Тяжкое было испытание, но уж какое мне потом испытание выдержать довелось, век буду жить, не забуду!

Шесть месяцев прошло, как повязал я пояс мастера, а работы почитай что никакой. За шесть месяцев сколотил я, если не считать лоханок, за которые мне творогом заплатили, пять бадеек — вот и весь доход. Отец у меня был старый да больной, работать не мог. И если б мать грибов не собирала, то нам бы и есть было нечего. А ведь я был парень молодой, самая пора жениться.
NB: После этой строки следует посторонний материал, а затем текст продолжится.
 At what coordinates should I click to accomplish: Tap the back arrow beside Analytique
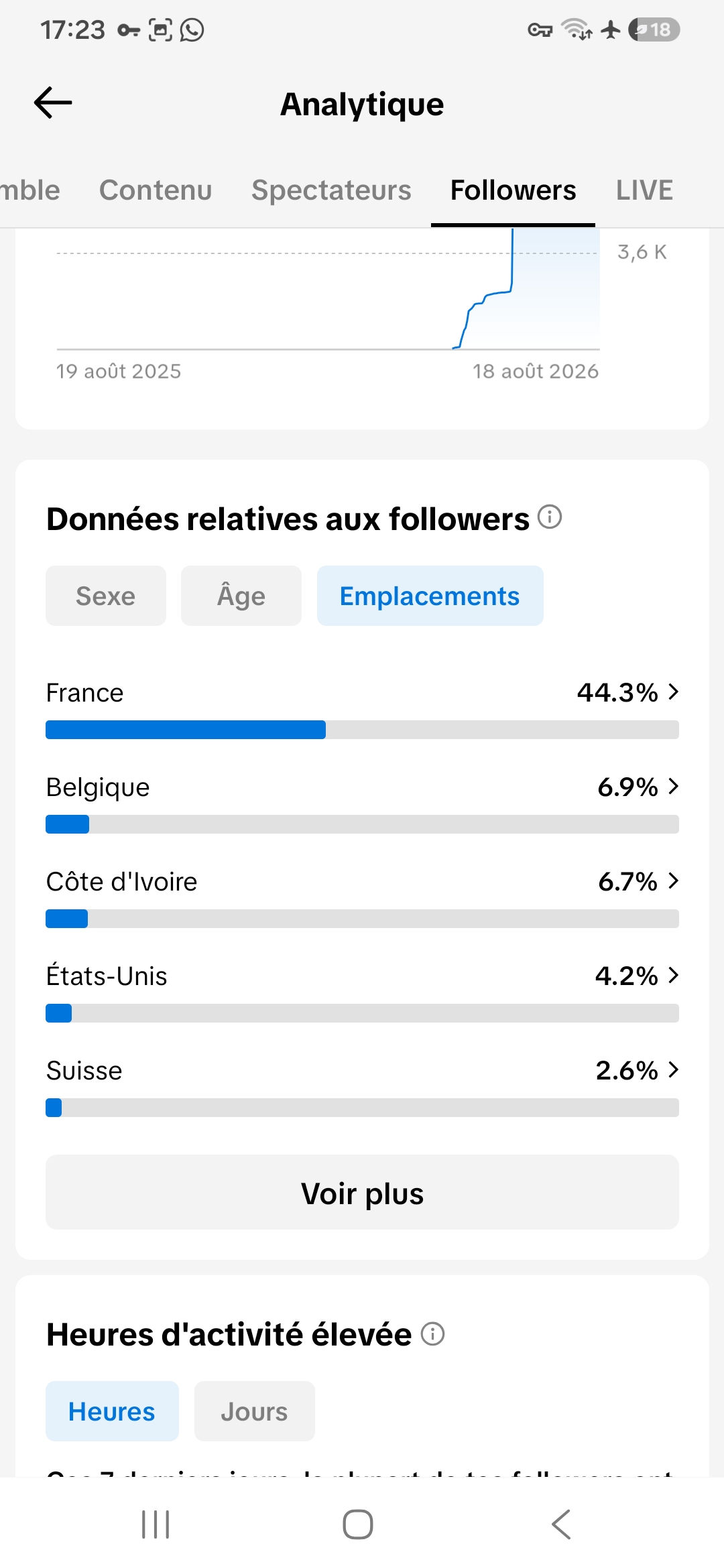click(53, 103)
И в это-то самое время приходит ко мне Кара Сулю Бялковски из Хамбардере и говорит:

— Сделай мне такую бочку, чтоб в нее триста ок творогу входило и чтоб я, наклонясь, до дна рукой доставал. Сумеешь?

— Сумею. Отчего не суметь?

— Триста ок и чтоб рукой до дна достать?

— Триста ок и до дна рукой достать!

— Тогда приступай, — наказал мне Сулю. — Чтоб к Константинову дню была готова!

О деньгах ни словечка. Сел на коня и ускакал, а я только тогда спохватился, что заказ какой-то несуразный. Что это за бочка такая, чтобы триста ок творогу в нее входило и чтоб, наклонясь, до дна рукой можно было достать? Чтоб до дна рукой достать, нужно ее неглубокой делать. А чтоб в неглубокую бочку триста ок входило, нужно, чтоб она в высоту и в ширину почти что одинаковая была.

Пошел я к отцу и спрашиваю: так и так, заказали мне такую вот бочку, что делать?

— Коли ты мастер, — отвечает отец, — то сделаешь! А не сделаешь, имя свое опозоришь, а для мастера главное — доброе имя!

Начал я бочку мастерить. Труда своего не жалел, сделал бочку, не совру — на славу! В высоту и в ширину одинаковая, сосновая бочка из белых, как брынза, досок! Сто раз проверил, можно ли до дна рукой достать, — можно! Разобрал я ее, погрузил на ишака — и потихоньку-полегоньку в Хамбардере. Собрал ее снова во дворе у Сулю и только обручами стянул — глядь, хозяин идет. Увидел он бочку, обрадовался, щупать стал, но как заметил, что обручи деревянные, нахмурился, помрачнел.